Amy Schumer, Lena Dunham and the Trouble with White Feminism
Houston, we have a problem.
Like everyone, I had heard about Lena Dunham’s “brush” with Odell Beckham Jr. at this year’s Met Gala and rolled my eyes when she told Amy Schumer she felt “ignored” because he didn’t talk to her. “I was sitting next to Odell Beckham Jr., and it was so amazing because it was like he looked at me and he determined I was not the shape of a woman by his standards,” she said during her completely fictionalized account. “He was like, ‘That’s a marshmallow. That’s a child. That’s a dog.’ It wasn’t mean — he just seemed confused.”
After receiving some backlash on social media, Dunham “clarified” her statements according to Entertainment Weekly. “My story about him was clearly (to me) about my own insecurities as an average-bodied woman at a table of supermodels & athletes,” she wrote on Twitter. “It’s not an assumption about who he is or an expectation of sexual attention. It’s my sense of humor, which has kept me alive for 30 years. Glad the outrage machine roars on though, right @amyschumer?”
Yeah, her imaginary rejection painting Odell as some superficial athlete who “ignored” her is no big deal. Just like her follow up, in which she planned to sexually harass Michael B. Jordan because she’s definitely not racist. “I’ll try and dance myself onto @michaelb4jordan if I have the chance, even when I’m a married grandma. I’m a red blooded str8 woman!” she added.

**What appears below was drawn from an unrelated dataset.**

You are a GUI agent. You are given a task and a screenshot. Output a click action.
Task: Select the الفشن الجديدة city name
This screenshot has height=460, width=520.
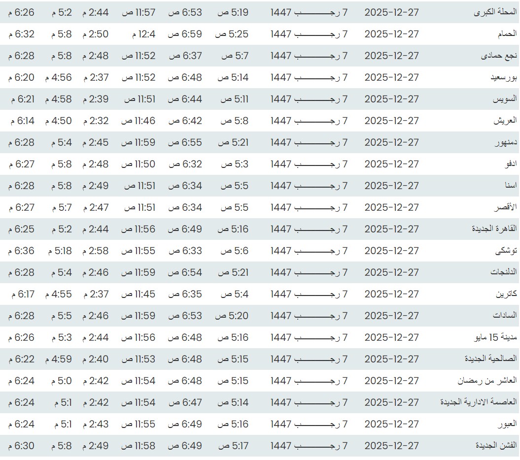tap(496, 446)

What better way to deflect racism than by sexualizing a black male body and acting as though you automatically have permission to use it for your amusement. It’s not like slave owners did such a thing a few hundred years ago, or like black men were exploited as sexually aggressive objects in films like Mandingo or anything.

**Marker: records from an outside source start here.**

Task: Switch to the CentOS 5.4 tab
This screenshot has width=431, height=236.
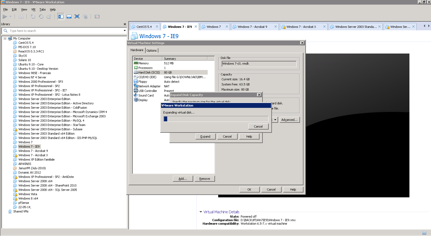Action: 144,27
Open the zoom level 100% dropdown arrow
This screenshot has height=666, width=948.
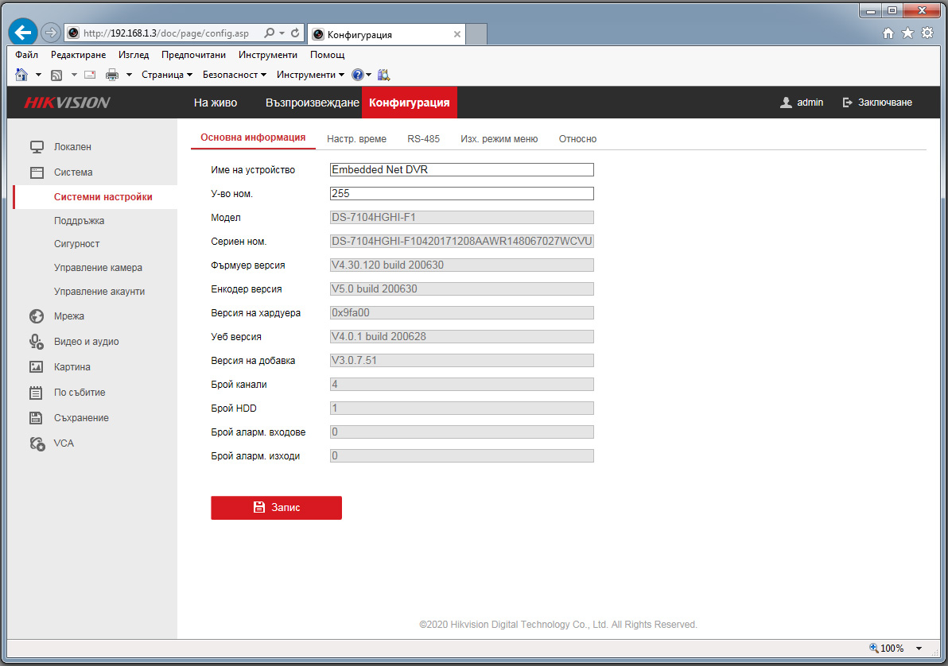[919, 649]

What bothers me the most about this sort of thing is that both Lena Dunham and Amy Schumer have painted themselves as feminists, have even been lauded for it, but have gotten away with racist remarks and sexualizing black bodies because this is what White Feminism looks like. Those who operate under ‘White Feminism’ work under the notion that they’re speaking up for equality but then, when it comes to the issues regarding people of color, they’re either ignorant, silent or trying to silence the voices of those who would call them out on their racism. And even when they admit their wrongdoings, everything is okay because they apologized and can continue to make similarly offensive comments.

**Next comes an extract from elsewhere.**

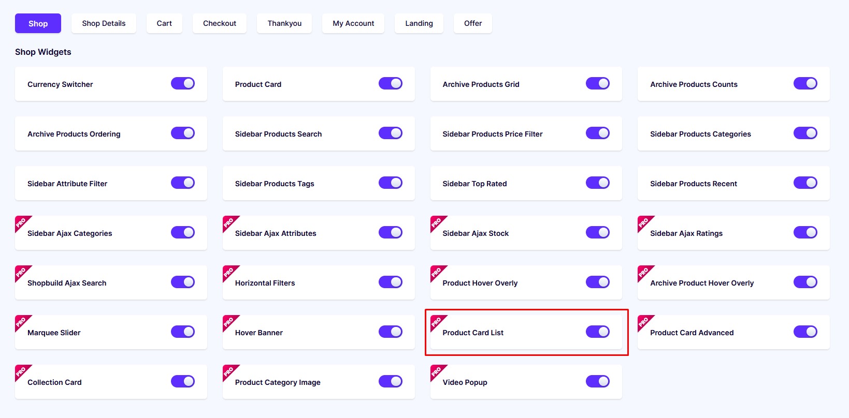
Task: Toggle off Product Card List widget
Action: click(598, 332)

It’s like when people laughed off Schumer’s “Milk Milk Lemonade” music video, a parody which featured women of color twerking, or her jokes about black men breeding and Latina women being “crazy” because it’s “funny.” We should all lighten up, right? If that were the case, then she wouldn’t have deleted this tweet, per the Atlanta Black Star, that alleged black men were more sexually aggressive.
But the truth is, she’ll still have fans and she won’t even get so much as a slap on the wrist because there are many who will defend her under the guise that she’s a feminist. Fun fact: feminism and racism aren’t mutually exclusive. See Elizabeth Cady Stanton, a leader of the American suffrage movement, who was offended that “degraded black men” were allowed to vote over white women, and requested that black suffragettes marched at the back of their parades.
Still, I wish they understood the difference between joking about black people being lazy or sexually aggressive and a black comedian claiming white people love mayonnaise, because the former has real life implications. How many people of color have been maimed, killed or sexually assaulted because of said assumptions? And how many white people have been harmed because someone said their chicken was flavorless?
For centuries, women of color have dealt with additional, separate obstacles and we really don’t need more white people speaking over us. So when Schumer and Dunham laugh off the offensive things they said, offer up an empty apology, or try to erase them via deleted tweets, they’re just sweeping their (intentional or not) racism under the rug until it rears its ugly head again. But then again, that’s exactly how white feminism works and thanks to even more women like Taylor Swift and Amy Poehler, who use women of color as props yet remain silent on our issues, it ain’t going away any time soon.